=== Data for this exercise ===

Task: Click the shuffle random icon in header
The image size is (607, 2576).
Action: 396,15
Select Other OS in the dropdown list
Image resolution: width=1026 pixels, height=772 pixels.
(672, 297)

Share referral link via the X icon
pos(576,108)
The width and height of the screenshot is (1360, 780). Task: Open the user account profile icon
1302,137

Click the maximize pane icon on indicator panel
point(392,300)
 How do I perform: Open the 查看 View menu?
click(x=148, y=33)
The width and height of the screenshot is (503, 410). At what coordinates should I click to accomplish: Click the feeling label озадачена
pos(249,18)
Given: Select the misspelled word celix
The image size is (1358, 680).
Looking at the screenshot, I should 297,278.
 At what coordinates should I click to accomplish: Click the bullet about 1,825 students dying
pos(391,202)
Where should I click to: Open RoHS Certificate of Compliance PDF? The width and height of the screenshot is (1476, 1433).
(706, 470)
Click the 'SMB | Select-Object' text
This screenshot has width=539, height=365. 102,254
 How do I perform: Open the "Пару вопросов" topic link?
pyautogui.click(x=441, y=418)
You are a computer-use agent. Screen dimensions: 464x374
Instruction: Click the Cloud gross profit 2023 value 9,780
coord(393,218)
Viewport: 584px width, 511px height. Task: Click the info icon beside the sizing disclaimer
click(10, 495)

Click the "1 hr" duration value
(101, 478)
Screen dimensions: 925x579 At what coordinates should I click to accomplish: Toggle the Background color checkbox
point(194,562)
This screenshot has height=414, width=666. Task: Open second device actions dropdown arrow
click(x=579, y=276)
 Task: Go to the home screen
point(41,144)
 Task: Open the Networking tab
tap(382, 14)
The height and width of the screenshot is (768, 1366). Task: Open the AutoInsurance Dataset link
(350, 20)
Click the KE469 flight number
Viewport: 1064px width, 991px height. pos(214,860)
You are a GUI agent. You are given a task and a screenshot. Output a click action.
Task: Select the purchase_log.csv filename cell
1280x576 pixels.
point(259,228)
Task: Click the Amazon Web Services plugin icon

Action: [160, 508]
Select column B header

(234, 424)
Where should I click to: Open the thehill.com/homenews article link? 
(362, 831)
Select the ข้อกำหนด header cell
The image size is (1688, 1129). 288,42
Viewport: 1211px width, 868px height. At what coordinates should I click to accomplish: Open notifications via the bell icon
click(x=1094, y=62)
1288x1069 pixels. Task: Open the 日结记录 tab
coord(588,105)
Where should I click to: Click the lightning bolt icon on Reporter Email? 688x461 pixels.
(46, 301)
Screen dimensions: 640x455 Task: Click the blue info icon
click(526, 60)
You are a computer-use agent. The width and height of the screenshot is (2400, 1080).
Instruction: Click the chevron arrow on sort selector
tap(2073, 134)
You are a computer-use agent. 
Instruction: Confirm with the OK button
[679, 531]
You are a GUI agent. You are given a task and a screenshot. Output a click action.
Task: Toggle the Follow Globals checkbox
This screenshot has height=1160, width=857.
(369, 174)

===

Every line from the one containing "Select the ข้อกำหนด header cell" to the end of the entries must be set down exactly, with none omitted and none added.

- Solution
Select the ข้อกำหนด header cell
The image size is (1688, 1129). 288,42
Viewport: 1211px width, 868px height. At what coordinates should I click to accomplish: Open notifications via the bell icon
click(x=1094, y=62)
1288x1069 pixels. Task: Open the 日结记录 tab
coord(588,105)
Where should I click to: Click the lightning bolt icon on Reporter Email? 688x461 pixels.
(46, 301)
Screen dimensions: 640x455 Task: Click the blue info icon
click(526, 60)
You are a computer-use agent. The width and height of the screenshot is (2400, 1080).
Instruction: Click the chevron arrow on sort selector
tap(2073, 134)
You are a computer-use agent. 
Instruction: Confirm with the OK button
[679, 531]
You are a GUI agent. You are given a task and a screenshot. Output a click action.
Task: Toggle the Follow Globals checkbox
This screenshot has height=1160, width=857.
(369, 174)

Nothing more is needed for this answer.